_PROBLEM_.
Write out each line of the entries below that holds the word "Task".

_DATA TO USE_.
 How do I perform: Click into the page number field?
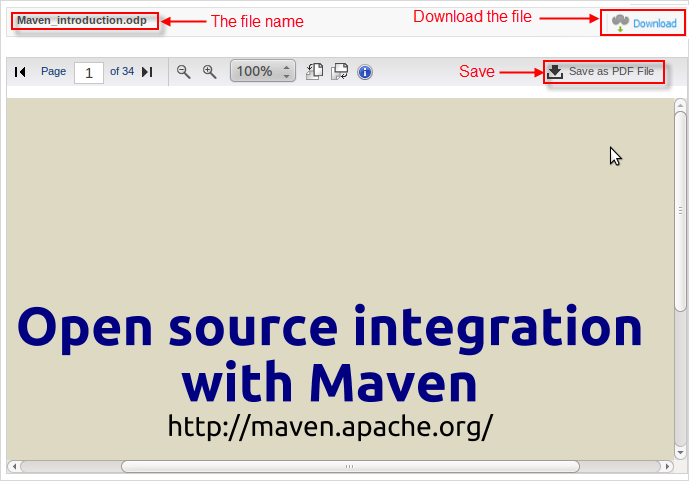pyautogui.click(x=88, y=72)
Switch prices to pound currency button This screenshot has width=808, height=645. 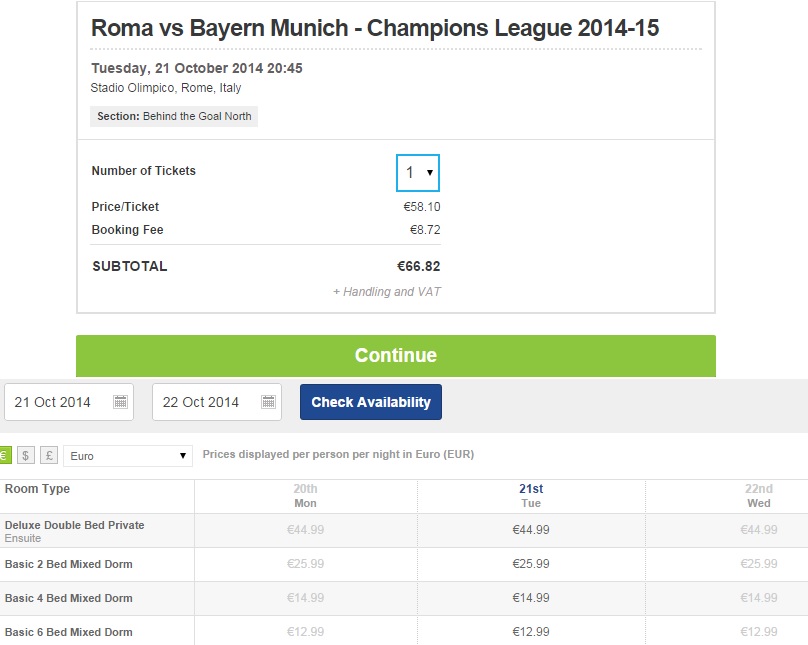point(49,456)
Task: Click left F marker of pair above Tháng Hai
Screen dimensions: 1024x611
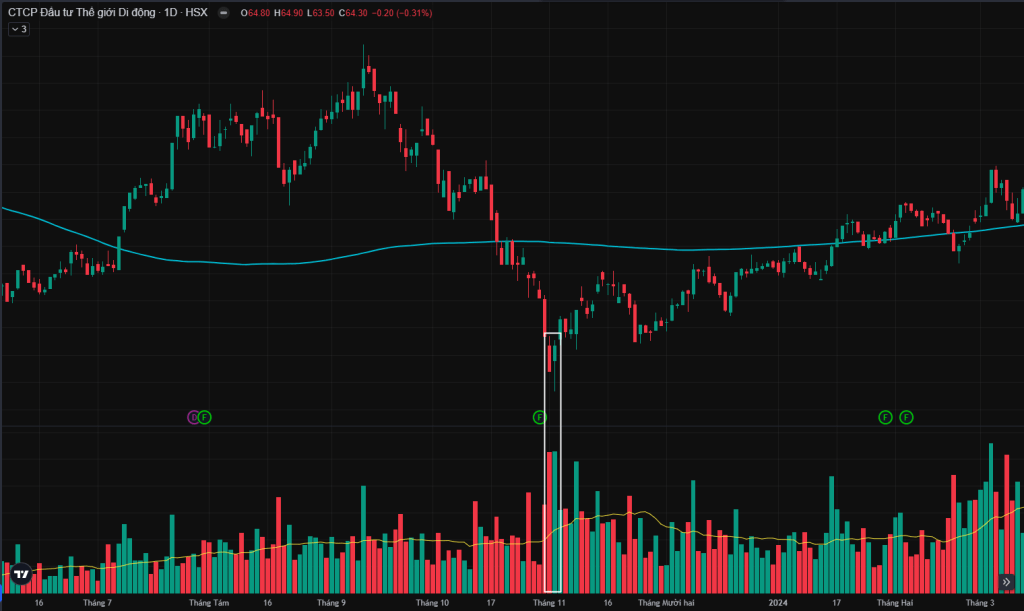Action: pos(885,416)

==

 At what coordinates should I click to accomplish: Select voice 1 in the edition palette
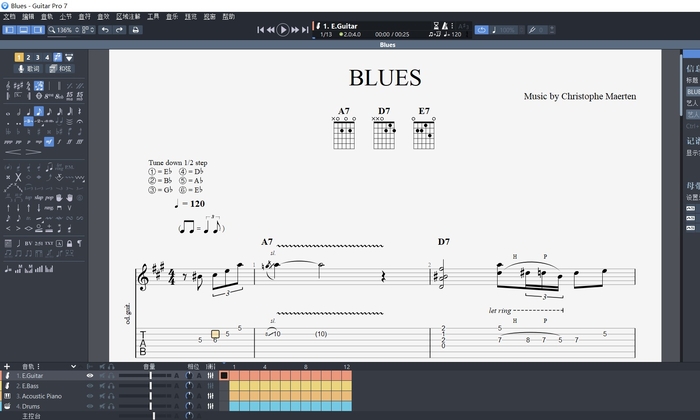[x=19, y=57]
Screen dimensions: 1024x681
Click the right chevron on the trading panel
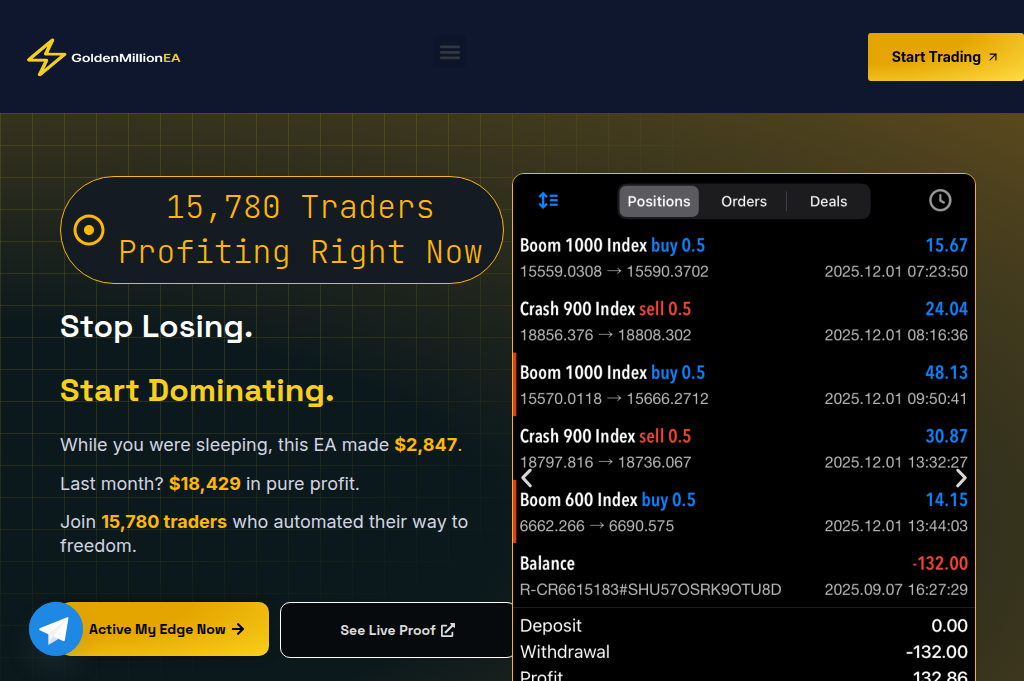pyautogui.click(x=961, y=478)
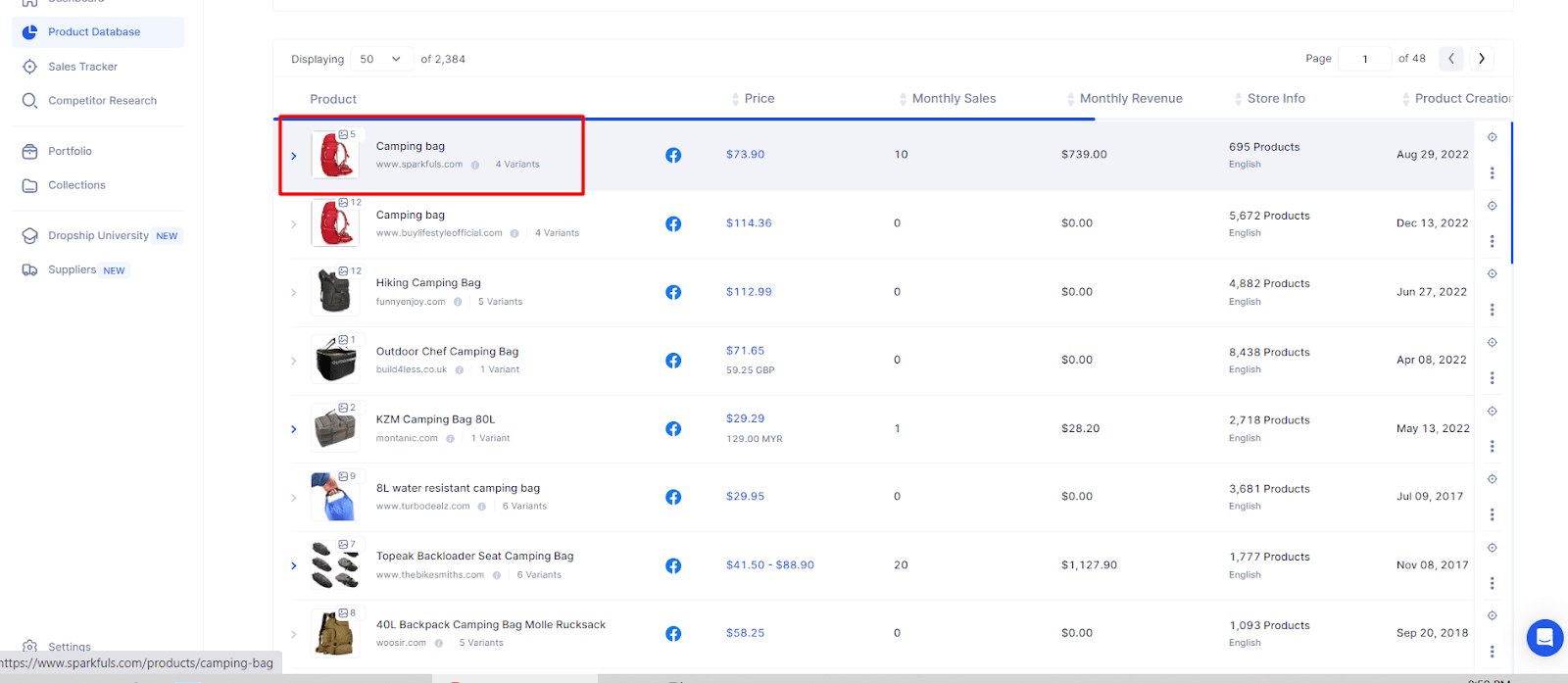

---

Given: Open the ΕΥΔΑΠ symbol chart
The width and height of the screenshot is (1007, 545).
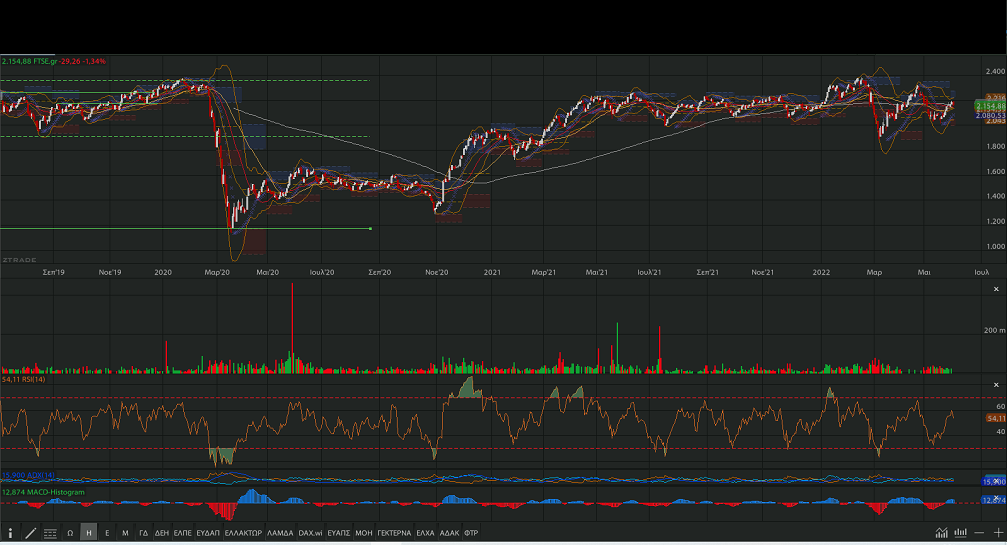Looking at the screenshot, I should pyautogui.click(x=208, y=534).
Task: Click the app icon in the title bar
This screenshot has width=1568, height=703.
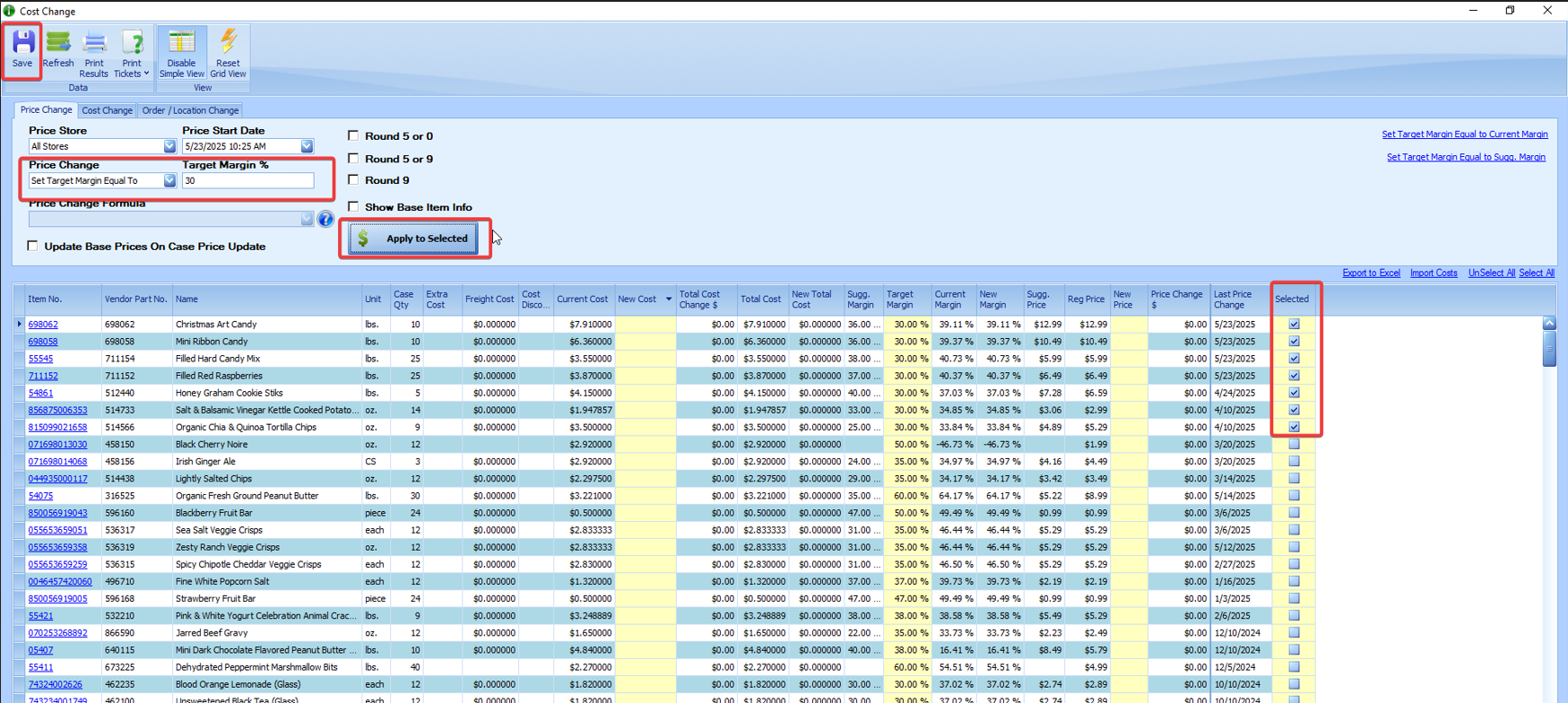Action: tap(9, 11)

_RESULT OF THE EXERCISE_.
Task: Click left F marker of pair above Tháng Hai
Task: Click the app icon in the title bar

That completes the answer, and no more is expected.